- DOCUMENT EXCERPT
— START —

By Telis Demos
Wells Fargo is finally ready to level up its Wall Street trading business. While it won't be matching the titans of this industry overnight, there is plenty of money to be made.
Following its release from a Federal Reserve-imposed asset cap last year, Wells Fargo has joined its peers above the $2 trillion total asset mark. And in particular, it has been adding the kinds of assets that are fuel for the business of Wall Street. In the first quarter of this year, Wells Fargo's average trading-related assets were up by more than 40% from the same time last year, the company reported.
Shareholders should be watching this closely. Trading has been a booming business for the biggest banks in recent years. Revenues of the five largest Wall Street giants across fixed-income, commodities, currencies and equities trading rose more than 15% in 2025. Wells Fargo, meanwhile, saw just a 3% gain in its markets unit in 2025.
Now, though, it is free to resume its longtime quest to take a bigger slice of the Wall Street pie. Wells Fargo may be best known for Main Street banking, but it is hardly a tourist in key Wall Street businesses such as asset-based financing, where it has long been a major player.
Still, it has been undersize in the trading business in some key ways. In its corporate-and-investment-banking segment, it reported trading-related assets of just under $400 billion on average in the first quarter. That is just over half what Bank of America reported in its global markets unit. These types of assets were particularly difficult to grow during the cap years, the bank has said.
Being able to provide clients with "balance sheet" is a crucial part of the Wall Street business model. Hedge funds, for instance, utilize repurchase agreements to amplify their bets on Treasurys. Trading firms use prime brokerage financing to try to make big money off small price movements.
Of course, trading empires aren't built in a day. And a lot of this financing activity on its own doesn't generate a high return on assets. It is more like table stakes. What makes it profitable is all of the other kinds of business and income those clients also eventually bring in, like trading commissions or investment-banking fees.

— END —

- WRITTEN TASKS
- 1) Name the trading areas the Wells Fargo article lists for the revenues of the five largest Wall Street giants.
- 2) Please write out the stretch of the Wells Fargo article from "Shareholders should be" through "unit in 2025.".

- INFORMATION SHOWN

— START —

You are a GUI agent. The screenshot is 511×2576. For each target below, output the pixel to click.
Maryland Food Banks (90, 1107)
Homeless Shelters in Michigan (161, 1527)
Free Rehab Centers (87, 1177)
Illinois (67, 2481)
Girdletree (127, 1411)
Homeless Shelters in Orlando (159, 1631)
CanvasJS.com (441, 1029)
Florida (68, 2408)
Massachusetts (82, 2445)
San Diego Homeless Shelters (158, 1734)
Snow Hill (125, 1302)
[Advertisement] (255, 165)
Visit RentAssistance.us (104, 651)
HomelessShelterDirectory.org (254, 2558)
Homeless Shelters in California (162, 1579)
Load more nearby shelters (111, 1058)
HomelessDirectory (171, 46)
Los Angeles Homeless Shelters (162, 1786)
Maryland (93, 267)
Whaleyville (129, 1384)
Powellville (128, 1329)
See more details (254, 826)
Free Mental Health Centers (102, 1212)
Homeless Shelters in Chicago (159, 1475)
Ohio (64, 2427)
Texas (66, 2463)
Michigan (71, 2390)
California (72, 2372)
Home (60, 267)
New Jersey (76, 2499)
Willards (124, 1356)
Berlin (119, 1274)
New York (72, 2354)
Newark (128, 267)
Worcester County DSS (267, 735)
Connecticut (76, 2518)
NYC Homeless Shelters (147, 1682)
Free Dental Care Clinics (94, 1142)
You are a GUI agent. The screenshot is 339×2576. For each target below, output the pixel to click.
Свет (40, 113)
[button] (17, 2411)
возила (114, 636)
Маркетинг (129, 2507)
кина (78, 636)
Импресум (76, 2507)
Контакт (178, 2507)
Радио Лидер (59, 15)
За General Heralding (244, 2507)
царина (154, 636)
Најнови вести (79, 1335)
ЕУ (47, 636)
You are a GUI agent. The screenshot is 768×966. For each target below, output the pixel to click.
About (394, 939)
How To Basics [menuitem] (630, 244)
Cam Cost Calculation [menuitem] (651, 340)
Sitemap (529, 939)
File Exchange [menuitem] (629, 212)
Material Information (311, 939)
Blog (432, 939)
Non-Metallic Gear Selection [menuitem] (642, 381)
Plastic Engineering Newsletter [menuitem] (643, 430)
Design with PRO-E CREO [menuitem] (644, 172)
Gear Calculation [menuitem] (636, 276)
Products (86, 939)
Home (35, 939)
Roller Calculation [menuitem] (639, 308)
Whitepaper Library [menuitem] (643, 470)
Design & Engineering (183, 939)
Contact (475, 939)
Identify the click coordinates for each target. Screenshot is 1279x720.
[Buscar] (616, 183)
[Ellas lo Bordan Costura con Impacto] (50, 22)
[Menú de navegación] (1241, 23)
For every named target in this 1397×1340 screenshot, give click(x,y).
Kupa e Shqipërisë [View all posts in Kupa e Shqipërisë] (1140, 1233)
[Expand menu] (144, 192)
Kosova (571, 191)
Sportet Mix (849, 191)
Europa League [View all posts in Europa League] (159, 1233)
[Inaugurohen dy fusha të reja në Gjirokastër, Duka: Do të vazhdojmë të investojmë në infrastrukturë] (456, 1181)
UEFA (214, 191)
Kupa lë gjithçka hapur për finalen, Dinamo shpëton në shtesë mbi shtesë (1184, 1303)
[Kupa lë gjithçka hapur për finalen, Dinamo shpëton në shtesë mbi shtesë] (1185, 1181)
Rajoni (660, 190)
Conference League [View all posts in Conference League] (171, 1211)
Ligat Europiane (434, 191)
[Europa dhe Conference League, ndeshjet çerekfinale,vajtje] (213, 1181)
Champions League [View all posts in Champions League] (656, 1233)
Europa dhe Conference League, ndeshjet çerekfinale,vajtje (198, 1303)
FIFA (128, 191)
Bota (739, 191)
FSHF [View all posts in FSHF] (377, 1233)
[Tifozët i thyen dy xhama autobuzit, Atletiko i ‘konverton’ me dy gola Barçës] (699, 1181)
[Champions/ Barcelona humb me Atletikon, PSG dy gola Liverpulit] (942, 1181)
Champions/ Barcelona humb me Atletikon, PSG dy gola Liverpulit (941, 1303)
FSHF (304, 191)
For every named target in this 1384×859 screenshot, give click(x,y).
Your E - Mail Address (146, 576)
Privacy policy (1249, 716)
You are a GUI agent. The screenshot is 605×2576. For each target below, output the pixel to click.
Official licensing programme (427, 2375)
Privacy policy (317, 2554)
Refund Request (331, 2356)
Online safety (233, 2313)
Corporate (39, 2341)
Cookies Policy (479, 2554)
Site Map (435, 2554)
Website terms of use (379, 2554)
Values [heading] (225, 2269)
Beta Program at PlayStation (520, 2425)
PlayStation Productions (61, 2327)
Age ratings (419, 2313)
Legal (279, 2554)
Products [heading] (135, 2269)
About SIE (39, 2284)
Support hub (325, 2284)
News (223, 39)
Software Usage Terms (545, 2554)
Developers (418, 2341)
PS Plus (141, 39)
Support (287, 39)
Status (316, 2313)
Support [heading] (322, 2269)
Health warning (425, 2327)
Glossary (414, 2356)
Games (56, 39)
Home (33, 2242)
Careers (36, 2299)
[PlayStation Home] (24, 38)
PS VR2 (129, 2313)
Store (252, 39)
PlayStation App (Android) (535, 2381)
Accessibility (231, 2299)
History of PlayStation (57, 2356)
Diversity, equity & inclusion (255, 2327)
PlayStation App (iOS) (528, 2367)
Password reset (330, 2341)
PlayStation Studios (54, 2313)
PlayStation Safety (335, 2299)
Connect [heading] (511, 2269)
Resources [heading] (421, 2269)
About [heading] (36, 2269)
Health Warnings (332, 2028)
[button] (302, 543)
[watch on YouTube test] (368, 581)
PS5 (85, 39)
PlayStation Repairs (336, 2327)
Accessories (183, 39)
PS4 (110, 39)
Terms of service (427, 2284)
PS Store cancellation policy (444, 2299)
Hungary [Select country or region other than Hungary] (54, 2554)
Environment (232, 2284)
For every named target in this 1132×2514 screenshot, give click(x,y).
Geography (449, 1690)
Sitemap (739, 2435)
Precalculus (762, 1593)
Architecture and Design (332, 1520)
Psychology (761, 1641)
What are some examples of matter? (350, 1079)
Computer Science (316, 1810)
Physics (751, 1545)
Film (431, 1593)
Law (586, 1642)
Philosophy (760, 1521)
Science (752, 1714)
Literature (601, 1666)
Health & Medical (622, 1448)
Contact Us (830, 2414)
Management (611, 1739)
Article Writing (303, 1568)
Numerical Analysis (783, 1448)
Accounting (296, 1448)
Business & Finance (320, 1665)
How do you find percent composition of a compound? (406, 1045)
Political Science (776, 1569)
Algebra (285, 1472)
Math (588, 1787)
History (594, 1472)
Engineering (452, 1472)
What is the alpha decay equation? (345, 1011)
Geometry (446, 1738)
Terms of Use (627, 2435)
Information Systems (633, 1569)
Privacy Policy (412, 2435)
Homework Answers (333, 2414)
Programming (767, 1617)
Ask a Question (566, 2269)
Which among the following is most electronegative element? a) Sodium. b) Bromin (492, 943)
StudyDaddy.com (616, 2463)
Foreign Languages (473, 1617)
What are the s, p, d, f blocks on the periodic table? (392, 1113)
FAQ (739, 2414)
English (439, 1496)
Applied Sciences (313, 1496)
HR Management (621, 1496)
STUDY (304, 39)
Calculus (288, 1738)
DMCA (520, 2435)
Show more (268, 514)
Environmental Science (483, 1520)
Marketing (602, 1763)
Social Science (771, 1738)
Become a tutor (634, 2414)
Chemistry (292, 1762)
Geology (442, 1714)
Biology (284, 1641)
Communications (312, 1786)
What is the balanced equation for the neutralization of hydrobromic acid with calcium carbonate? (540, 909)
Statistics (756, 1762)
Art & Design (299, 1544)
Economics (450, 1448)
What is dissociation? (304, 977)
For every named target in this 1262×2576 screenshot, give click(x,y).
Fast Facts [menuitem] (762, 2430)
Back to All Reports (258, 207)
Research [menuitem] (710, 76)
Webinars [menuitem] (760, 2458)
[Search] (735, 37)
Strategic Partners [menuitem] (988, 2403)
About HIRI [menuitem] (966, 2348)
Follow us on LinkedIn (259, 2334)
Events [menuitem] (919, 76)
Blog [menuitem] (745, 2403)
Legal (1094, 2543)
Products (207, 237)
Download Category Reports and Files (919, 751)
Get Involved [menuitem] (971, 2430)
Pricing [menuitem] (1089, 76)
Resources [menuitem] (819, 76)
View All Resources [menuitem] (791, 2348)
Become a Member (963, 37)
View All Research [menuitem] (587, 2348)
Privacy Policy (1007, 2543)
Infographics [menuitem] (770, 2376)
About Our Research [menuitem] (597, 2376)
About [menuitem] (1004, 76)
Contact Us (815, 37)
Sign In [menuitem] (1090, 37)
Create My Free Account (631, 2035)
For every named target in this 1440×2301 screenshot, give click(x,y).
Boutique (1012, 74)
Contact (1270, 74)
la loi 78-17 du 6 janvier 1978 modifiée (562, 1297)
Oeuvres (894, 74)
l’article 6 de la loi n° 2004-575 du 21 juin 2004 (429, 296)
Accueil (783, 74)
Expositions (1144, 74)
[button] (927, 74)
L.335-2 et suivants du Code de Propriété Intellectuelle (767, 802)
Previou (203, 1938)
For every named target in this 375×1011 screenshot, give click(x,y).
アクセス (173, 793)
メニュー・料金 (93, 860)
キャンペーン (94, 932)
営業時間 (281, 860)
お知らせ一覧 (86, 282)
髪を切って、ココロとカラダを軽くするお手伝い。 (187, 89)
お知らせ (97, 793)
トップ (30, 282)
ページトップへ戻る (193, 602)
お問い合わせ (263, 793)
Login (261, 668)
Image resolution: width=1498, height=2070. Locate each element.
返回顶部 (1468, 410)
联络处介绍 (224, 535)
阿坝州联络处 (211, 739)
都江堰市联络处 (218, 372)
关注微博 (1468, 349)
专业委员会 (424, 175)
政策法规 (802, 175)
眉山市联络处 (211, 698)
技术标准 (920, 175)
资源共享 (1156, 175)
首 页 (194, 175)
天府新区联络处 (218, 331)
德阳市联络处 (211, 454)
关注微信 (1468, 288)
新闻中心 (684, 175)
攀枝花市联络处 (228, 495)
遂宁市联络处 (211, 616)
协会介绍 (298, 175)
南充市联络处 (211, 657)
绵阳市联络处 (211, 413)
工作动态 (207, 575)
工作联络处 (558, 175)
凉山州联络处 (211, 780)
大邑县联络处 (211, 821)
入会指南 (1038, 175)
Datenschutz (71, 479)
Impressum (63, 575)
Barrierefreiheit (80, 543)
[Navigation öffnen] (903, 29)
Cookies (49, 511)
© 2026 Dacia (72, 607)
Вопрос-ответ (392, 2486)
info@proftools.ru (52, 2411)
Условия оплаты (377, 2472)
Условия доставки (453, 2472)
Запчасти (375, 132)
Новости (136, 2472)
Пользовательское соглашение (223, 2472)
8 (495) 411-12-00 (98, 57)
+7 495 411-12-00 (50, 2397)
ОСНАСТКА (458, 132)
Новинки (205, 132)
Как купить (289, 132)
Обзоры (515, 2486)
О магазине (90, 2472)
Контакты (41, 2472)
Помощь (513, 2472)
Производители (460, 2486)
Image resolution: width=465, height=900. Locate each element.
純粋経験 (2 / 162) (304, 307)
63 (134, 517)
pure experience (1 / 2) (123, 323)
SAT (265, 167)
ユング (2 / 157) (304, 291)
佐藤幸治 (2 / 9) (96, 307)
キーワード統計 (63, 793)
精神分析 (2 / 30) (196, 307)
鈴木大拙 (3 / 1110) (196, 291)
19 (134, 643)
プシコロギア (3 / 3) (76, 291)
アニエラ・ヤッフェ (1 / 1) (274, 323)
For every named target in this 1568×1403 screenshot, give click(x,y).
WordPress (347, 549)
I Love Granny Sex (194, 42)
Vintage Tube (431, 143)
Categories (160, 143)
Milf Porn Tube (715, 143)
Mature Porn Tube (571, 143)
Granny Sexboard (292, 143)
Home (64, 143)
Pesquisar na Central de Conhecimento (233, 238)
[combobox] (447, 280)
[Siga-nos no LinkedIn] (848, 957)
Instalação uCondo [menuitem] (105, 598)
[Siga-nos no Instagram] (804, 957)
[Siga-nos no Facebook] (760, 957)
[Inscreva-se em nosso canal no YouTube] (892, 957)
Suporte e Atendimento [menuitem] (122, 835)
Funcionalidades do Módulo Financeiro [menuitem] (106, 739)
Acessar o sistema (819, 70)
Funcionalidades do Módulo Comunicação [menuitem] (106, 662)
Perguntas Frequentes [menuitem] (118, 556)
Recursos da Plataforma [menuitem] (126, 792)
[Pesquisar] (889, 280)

— END —

- SET OF ANSWERS
- 1) fixed-income, commodities, currencies, equities

- 2)
Shareholders should be watching this closely. Trading has been a booming business for the biggest banks in recent years. Revenues of the five largest Wall Street giants across fixed-income, commodities, currencies and equities trading rose more than 15% in 2025. Wells Fargo, meanwhile, saw just a 3% gain in its markets unit in 2025.